Most of his arguments are old, 19th century as he has been accused, but never quite understood why. And most contemporary believers have reconciled their faith with the natural science of the day. However, he has one new intriguing thread with regard to the origin of religion and he pulls on it, but he freely admits it is arguably one of perhaps many threads that could have caused the human brain to develop religious beliefs as a bi-product of selecting for other things pertinent to survival, or whatever was deemed important during the selection process. And this thread bumps up against something far more important than religion -- It cries forth with the question of human consciousness and it's evolutionary development -- a.k.a. Julian Jaynes. Alas Dawkins never crosses fully into the pursuit of consciousness and it's potential origins leaving us to wonder if Jaynes was a genius or a quack -- I wonder why? If you prove consciousness is an illusion than absolutely you have proven there is no God. He has unfortunately shied away from this subject. It is the substance necessary to create not just artificial life but artificial intelligence. A subject he never addresses -- although he poignantly relays the tragic end to Alan Turing, the father of AI, for a completely different reason.
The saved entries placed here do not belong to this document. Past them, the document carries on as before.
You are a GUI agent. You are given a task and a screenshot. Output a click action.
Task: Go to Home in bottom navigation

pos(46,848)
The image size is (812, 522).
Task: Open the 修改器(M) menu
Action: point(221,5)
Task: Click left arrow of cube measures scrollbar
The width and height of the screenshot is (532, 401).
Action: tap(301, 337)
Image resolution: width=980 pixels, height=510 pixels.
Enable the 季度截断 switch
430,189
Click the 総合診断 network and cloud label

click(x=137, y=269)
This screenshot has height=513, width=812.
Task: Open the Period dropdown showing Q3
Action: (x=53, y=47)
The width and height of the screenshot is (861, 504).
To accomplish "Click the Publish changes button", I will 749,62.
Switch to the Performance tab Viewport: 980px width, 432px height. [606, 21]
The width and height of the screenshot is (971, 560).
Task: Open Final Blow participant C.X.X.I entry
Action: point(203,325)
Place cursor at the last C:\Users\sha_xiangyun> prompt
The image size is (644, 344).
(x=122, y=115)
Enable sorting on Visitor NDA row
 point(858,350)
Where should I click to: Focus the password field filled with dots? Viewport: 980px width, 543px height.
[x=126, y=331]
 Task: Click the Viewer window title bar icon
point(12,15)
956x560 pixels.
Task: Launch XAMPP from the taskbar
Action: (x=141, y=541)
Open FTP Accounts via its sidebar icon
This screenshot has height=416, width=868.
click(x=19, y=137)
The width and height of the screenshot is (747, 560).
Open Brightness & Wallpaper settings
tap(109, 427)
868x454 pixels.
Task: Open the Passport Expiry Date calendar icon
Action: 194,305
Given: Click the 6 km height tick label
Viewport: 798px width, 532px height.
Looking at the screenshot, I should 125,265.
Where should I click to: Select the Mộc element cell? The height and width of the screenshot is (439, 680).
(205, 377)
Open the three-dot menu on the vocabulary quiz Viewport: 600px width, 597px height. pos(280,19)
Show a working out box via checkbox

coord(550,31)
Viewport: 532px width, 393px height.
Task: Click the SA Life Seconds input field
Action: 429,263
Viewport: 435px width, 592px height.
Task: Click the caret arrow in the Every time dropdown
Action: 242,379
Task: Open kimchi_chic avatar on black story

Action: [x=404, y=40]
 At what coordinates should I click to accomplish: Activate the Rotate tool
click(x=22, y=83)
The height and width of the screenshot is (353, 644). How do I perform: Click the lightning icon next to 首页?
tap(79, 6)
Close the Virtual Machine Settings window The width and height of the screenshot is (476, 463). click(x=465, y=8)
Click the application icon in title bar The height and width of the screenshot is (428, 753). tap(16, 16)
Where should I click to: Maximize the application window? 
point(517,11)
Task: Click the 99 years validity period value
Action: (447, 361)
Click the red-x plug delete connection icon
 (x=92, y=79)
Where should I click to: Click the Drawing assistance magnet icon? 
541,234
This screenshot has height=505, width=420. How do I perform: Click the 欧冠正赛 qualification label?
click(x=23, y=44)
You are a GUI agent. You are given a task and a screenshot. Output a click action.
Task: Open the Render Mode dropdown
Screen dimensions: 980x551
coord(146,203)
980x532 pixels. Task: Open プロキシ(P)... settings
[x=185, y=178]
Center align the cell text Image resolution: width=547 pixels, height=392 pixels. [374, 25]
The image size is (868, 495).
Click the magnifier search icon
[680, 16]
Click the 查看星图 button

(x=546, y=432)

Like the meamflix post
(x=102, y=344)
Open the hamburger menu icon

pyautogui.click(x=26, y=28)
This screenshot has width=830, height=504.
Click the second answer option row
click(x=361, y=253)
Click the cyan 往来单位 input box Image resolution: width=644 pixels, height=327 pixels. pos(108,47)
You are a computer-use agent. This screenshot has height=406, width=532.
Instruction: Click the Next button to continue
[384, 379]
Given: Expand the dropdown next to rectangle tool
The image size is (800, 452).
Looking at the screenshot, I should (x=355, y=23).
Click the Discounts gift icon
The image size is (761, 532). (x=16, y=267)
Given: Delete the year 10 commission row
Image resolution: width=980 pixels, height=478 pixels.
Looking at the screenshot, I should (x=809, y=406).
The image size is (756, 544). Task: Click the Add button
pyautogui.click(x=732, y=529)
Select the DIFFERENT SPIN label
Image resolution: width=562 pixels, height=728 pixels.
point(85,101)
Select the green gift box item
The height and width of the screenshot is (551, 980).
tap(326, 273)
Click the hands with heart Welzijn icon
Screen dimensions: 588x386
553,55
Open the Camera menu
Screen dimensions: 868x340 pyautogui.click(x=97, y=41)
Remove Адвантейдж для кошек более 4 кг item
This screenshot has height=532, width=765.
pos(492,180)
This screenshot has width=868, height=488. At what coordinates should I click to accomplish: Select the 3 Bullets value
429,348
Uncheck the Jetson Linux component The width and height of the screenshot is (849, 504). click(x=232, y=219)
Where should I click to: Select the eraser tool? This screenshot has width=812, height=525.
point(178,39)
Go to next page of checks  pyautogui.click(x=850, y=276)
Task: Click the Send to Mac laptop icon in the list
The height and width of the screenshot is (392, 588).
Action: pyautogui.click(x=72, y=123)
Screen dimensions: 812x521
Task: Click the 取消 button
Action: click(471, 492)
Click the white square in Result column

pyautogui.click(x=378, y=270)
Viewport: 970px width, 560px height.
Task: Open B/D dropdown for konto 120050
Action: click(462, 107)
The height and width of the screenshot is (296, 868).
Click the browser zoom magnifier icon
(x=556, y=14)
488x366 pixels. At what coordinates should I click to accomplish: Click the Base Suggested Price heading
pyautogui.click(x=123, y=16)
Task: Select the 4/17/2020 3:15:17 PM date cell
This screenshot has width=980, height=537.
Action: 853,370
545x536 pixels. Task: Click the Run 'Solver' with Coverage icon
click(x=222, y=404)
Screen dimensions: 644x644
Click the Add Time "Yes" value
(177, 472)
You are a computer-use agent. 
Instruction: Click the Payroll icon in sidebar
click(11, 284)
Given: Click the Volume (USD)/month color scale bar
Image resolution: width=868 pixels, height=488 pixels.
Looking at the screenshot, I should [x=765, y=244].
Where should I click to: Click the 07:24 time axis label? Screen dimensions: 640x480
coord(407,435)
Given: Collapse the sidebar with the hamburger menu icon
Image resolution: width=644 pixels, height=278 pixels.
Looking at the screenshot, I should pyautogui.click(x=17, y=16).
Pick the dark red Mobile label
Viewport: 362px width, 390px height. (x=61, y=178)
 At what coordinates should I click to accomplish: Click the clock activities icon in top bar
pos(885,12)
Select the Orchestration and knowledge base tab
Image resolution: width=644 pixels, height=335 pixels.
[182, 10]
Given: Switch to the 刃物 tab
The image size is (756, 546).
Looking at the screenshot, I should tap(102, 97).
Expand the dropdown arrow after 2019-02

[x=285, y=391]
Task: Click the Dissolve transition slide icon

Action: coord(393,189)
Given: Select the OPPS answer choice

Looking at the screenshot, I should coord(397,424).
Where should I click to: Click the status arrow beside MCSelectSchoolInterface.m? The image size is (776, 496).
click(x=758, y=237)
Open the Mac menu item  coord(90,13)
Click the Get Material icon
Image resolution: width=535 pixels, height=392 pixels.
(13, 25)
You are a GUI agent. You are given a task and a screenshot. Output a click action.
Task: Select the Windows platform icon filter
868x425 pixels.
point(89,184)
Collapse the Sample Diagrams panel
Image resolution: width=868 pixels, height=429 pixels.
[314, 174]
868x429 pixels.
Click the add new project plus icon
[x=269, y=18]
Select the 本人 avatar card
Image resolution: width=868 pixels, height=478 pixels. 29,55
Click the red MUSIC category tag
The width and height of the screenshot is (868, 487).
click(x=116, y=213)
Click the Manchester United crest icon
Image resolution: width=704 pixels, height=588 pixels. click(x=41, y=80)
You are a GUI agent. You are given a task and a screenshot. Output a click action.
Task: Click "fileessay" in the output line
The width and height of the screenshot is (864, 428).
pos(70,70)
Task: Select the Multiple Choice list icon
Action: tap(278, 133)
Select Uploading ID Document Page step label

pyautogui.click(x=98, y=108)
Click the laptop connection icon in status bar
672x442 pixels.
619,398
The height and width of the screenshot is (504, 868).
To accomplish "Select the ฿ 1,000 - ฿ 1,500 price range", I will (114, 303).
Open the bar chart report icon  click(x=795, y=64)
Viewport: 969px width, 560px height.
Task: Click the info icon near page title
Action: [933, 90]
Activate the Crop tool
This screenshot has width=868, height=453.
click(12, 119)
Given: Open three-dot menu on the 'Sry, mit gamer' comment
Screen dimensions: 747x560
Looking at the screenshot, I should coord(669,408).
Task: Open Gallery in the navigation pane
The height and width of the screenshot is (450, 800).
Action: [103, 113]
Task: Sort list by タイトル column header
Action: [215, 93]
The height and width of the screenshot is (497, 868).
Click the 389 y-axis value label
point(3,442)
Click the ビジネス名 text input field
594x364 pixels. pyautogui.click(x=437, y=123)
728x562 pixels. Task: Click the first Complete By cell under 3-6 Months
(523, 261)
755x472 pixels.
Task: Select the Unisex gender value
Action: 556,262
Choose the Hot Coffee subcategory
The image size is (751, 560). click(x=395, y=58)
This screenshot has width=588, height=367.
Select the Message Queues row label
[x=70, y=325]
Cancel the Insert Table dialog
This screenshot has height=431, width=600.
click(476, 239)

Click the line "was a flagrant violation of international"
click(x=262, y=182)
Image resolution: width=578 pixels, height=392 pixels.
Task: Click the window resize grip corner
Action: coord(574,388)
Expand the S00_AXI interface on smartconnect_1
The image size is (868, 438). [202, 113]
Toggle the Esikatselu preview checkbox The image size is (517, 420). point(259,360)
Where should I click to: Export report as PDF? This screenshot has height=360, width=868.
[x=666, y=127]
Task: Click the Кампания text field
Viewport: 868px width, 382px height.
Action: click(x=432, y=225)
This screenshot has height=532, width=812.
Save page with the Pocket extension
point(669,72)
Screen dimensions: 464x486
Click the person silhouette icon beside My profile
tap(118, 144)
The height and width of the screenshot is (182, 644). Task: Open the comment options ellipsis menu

More important to his writings, however, is his insistence that it is the believer who is suffering from a the delusion, when it is just as clear that he suffers from some sort of emotional discontinuity, perhaps paranoia, that propels his own delusions about what is and what is not true religious faith. So here Dawkin's labors away, trifling with the Almighty, a personal God or natural selection -- no one should really care since both belief in the Almighty or the processes of natural selection are far stronger than Richard Dawkins. Regardless of what they may believe during the good times, during the dark of night, or on their death bed, does not change the fact that the universe is really really big, perhaps infinite, and that he is far from unlocking the secrets -- something he freely admits in the end. The secrets that he hopes to find, keep slipping through his fingers as the universe keeps expanding and the smallest building blocks of matter keep turning back into something that he cannot quite grasp. Yet the curiosity of science propels he forward in is quest -- with such conviction to know or finally know, that there is no God. This is clearly a crusade of sorts for Dawkin's, yet he maintains that he is an atheist. Somewhere in Chapter 2 though he rates himself a level 6 agnostic -- allowing for a very very small possibility that there actually is a God. Or else he couldn't continue his quest, it wouldn't make logical sense. So he too, is deluding himself. By allowing himself a brief, if not unconsciously repressed uncertainty, about the meaning of life enables him to go on his atheistic crusade -- mimicking all of the same characteristics of religion that he so soundly criticizes. This is his first state of irony.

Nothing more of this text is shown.